# [COMPLETE THE FOLLOWING]
1) Using the article on the Newport smoking ordinance, decide whether each statement agrees with it: (a) Jackson County ranks 60 out of 75 in most smokers; (b) the Smokefree Air Ordinance was read in full at the meeting; (c) Steven Reed currently sees 400 patients. For each one, answer yes or no and quote the words from the article that settle it.
2) Write the next part of the article on the Newport smoking ordinance, starting after its final sentence.

EXTRACT PROVIDED Block Start

The Newport City Council decided to reword the Arkansas Clean Indoor Air Act instead of enacting the Smokefree Air Ordinance of 2018 during Monday night’s regularly scheduled meeting after hearing from the public.
Mayor David Stewart thanked the audience for joining the council in discussing the Smokefree Air Ordinance that was presented for a second reading. Audience members included representatives of the health community, citizens and public organizations. The ordinance was read by title only and then the floor was opened for discussion. According to a representative of the American Heart Association, cardiovascular disease is the number one killer in Arkansas. “Everyone has a right to breathe clean air in their work environment,” he said. Retha Dudley presented statistics to the Council stating that Jackson County is the third unhealthiest county in Arkansas and ranks 60 out of 75 in most smokers and 40 out of 75 in low birth weight, which is attributed to smoking. “We can’t sit on this data and do nothing,” she said, also thanking the council for passing the ordinance to prohibit smoking in the locally owned parks last year. “If this (ordinance) is not an avenue you want to take, tell us what you want to do. Help us help the county.”
Local respiratory therapist Steven Reed told the Council he currently sees 350 patients and has 400 ventilators in the county costing $15,000 a unit. “The insurance and doctors are pushing this because they can’t afford to keep people in the hospital and treated.” Jamie Darling encouraged the Council to consider the need for an ordinance from an economic perspective, stating the healthy employees lead to lower insurance rates and less time from the workplace.

EXTRACT PROVIDED Block End
EXTRACTED RECORDS Block Start

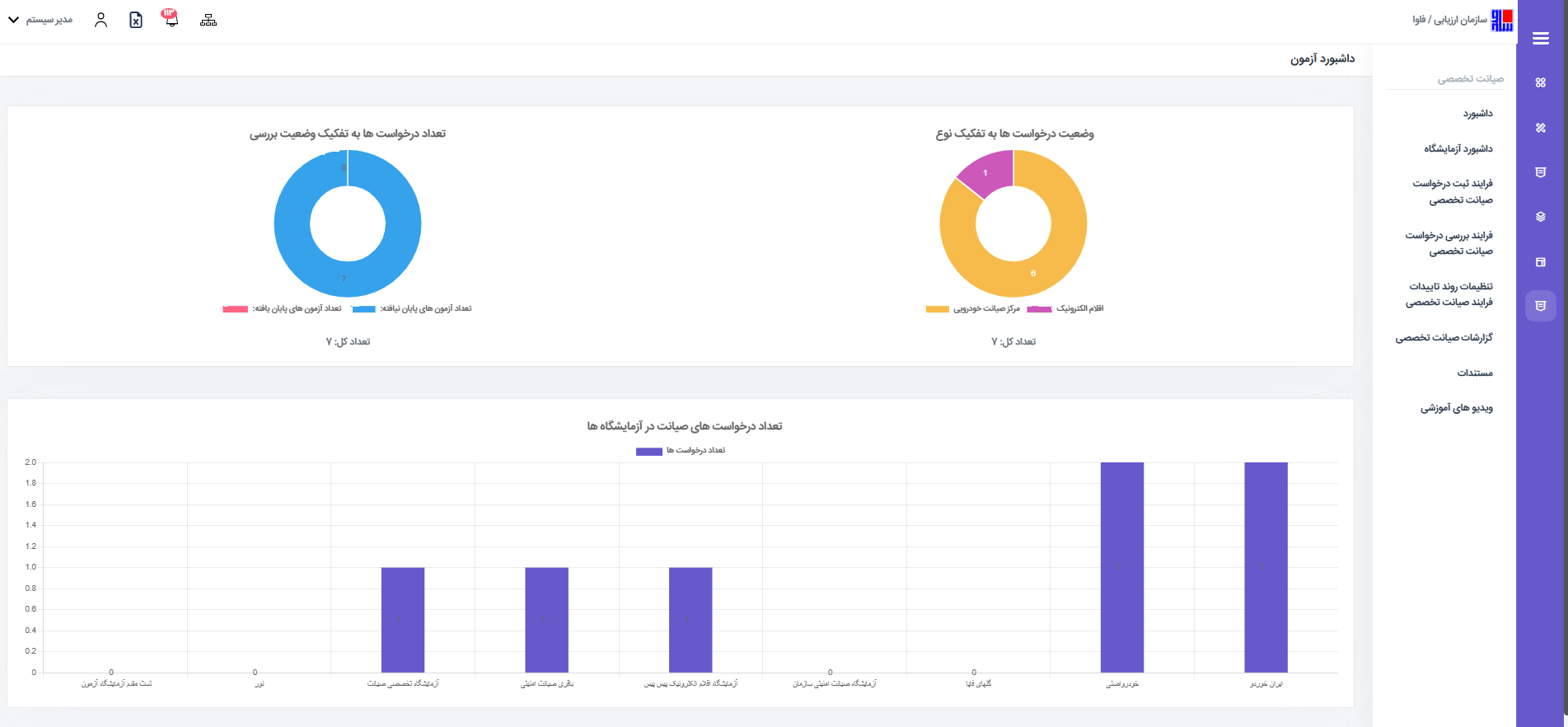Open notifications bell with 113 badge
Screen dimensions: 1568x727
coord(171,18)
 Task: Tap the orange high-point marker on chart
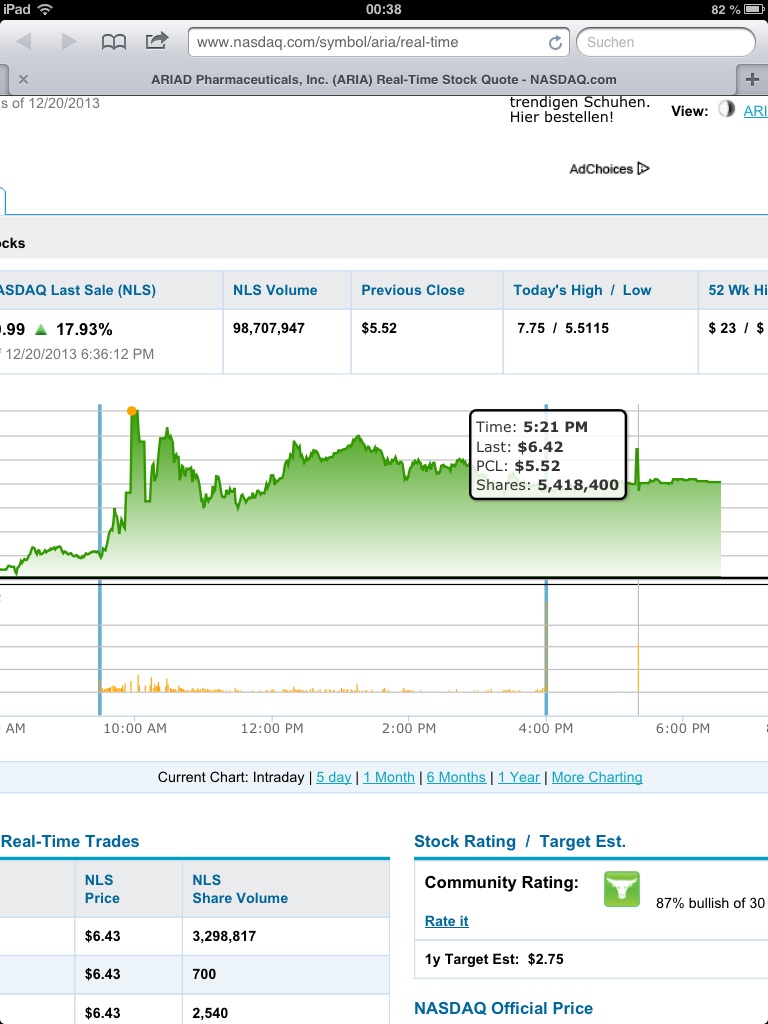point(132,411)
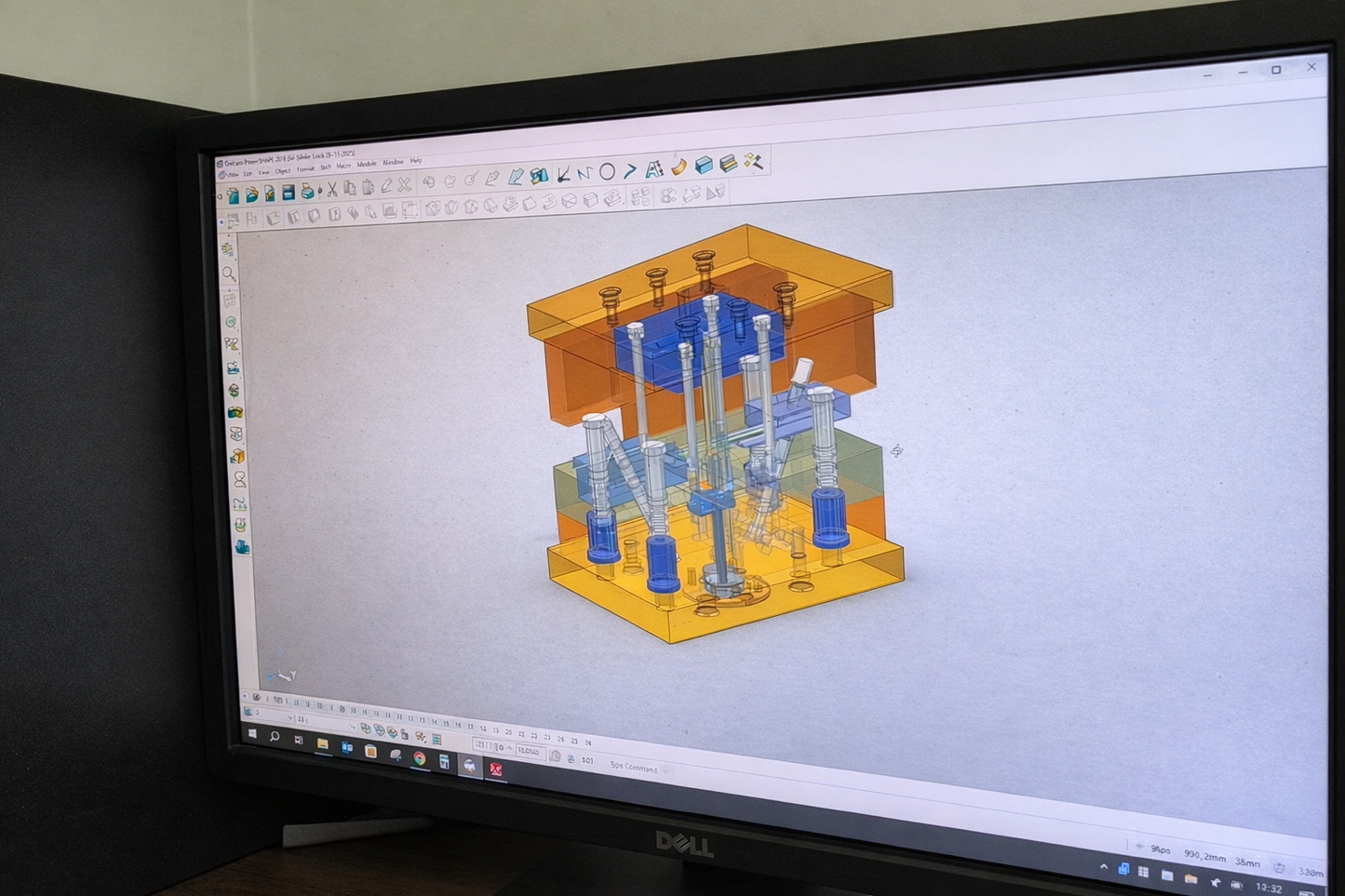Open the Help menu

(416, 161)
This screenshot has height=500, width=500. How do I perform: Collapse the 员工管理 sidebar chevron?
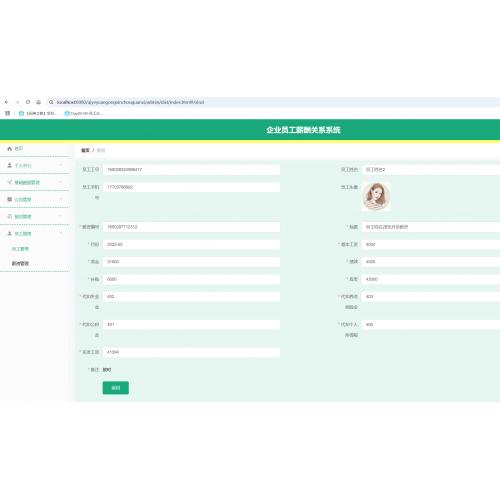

EXTRACTED RECORDS Block End

# [ANSWERS FOR THE EXERCISE]
1)
(a) Yes: "ranks 60 out of 75 in most smokers"
(b) No: "The ordinance was read by title only"
(c) No: "he currently sees 350 patients"

2)
“If Purdy could be here now, he would say do what you can to make Newport a safer place,” Jim McLarty said, addressing the council days after the two year anniversary of John Purdy’s death from lung cancer.
Council members discussed the state’s act and the limitations on citizens. According to City Attorney Rob Ratton, the state’s covers the same general information as the city’s proposed ordinance, but doesn’t include vaping. Mayor Stewart asked if vaping could be added to the state’s act and suffice.  It was decided unanimously to not act on the currently proposed ordinance and allow Ratton to rewrite the act into an ordinance to be considered at the next council meeting.
In other business:
- the Council heard a presentation on a wastewater project to be completed on Commerce Drive where Jeff Sampson plans to build a set of 14 duplexes.
- Roderick Robinson requested the Council to consider allowing him to mount satellites to the tower behind El Puente and the water towers to better serve the community with local internet service. Robinson informed the Council that Suddenlink service is not provided in many neighborhoods in the community and students are in need of the services for schoolwork. He has worked with the Newport School District to create a voucher program that will allow families to have their installment fees waived and a percentage off of the monthly service so that virtual learning can continue at home. Mayor Stewart advised the Council that Robinson has the City’s permission to use the tower behind El Puente and that Robinson will have to present a request to the Newport Water Commission to use the water towers. Robinson advised he is working with other communities to provide the same service.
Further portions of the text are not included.